Soldiers sacrificed their lives without hesitation. They behaved like heroes. But with the sacrifice of their lives let them and their relatives sacrifice their bodies also. Let us honour them as the ancients honoured their heroes by burning their bodies and thus rendering their cinders imperishable. The whole of the country will be their tomb. Let us free ourselves from the prejudice of the old customs which under existing conditions may be fatal … Let us not shrink from any sacrifice for those who fight.

It was a proposal that in the end died of its own technocratic afflatus, but Ware’s negotiations had crucially guaranteed that no similar threat hung over the future of Britain’s war cemeteries.
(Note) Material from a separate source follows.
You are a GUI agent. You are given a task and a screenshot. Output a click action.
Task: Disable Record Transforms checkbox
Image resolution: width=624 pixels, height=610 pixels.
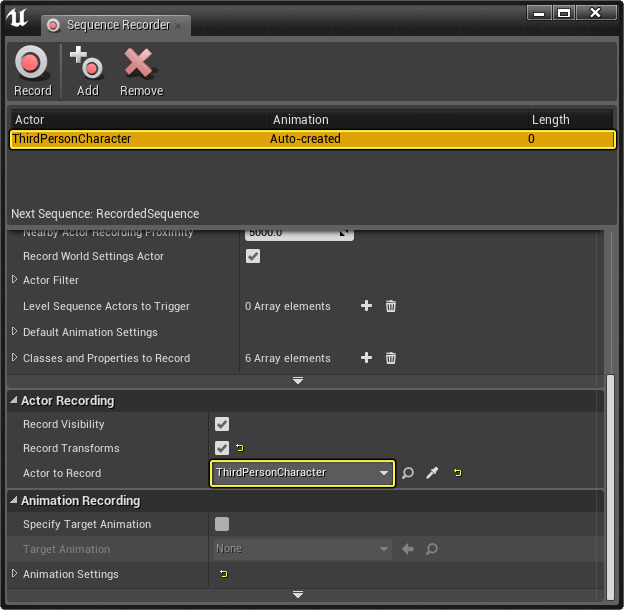point(222,448)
The liberality of the French authorities had made some kind of settlement a formality from the start, but it was Ware who had created a treaty that would be a model for every subsequent agreement, Ware who had picked his way through the legal obstacles, Ware who had the tact and journalistic nous to mobilise establishment opinion, Ware who protected France from an uncontrolled rash of British monuments and – above all – Ware who had the foresight to recognise cultural differences in attitudes to the dead that all the Francophilia in the world was never going to bridge.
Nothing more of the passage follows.